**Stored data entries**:
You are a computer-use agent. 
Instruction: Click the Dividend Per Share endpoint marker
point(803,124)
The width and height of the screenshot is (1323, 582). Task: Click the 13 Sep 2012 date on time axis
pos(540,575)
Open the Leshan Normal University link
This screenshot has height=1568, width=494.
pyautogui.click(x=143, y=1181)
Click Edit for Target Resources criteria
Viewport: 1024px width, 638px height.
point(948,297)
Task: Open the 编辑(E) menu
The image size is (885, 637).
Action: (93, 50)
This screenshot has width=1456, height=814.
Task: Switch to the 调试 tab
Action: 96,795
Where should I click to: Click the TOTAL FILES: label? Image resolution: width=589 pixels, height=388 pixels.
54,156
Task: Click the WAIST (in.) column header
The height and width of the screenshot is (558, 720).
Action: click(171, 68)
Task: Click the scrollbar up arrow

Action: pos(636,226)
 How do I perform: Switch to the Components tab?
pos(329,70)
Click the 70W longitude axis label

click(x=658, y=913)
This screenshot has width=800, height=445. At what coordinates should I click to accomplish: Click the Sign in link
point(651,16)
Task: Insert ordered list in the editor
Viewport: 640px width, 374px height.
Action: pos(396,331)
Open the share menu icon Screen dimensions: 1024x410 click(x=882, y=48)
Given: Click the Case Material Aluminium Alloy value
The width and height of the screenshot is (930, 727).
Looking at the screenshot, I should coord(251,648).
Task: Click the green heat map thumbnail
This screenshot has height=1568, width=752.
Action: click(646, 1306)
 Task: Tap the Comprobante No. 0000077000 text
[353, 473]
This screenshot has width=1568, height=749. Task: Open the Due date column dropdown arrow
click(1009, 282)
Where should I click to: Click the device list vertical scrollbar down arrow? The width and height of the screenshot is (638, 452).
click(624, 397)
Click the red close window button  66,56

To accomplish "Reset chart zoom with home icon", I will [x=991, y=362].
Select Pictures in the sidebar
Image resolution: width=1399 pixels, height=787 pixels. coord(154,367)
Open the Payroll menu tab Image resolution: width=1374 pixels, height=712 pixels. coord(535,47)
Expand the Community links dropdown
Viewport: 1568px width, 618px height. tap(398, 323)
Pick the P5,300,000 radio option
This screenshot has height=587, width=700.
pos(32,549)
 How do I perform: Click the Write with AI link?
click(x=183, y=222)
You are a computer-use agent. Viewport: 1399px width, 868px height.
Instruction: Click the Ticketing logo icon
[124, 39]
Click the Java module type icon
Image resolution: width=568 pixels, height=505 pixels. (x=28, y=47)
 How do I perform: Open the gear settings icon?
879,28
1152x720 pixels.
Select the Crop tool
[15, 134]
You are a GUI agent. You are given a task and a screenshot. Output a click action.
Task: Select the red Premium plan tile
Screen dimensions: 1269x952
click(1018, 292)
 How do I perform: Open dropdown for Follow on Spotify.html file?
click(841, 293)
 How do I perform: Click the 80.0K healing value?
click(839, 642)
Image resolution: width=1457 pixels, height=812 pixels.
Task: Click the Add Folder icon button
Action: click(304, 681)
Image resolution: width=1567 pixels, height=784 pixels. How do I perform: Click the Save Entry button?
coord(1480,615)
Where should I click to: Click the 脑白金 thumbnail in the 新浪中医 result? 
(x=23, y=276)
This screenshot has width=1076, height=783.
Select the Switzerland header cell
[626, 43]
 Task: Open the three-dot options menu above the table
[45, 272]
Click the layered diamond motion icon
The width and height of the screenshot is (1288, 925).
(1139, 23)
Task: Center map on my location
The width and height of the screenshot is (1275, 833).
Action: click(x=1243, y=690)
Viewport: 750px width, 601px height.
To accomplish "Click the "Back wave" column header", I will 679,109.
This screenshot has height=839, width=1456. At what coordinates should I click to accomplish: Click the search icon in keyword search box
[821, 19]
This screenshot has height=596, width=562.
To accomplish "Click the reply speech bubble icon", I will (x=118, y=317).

**Task to carry out**: Where a line of the entries contains the word "agent", copy that line.

**Task answer**:
You are a computer-use agent. 
You are a computer-use agent. Viewport: 1399px width, 868px height.
You are a GUI agent. You are given a task and a screenshot. Output a click action.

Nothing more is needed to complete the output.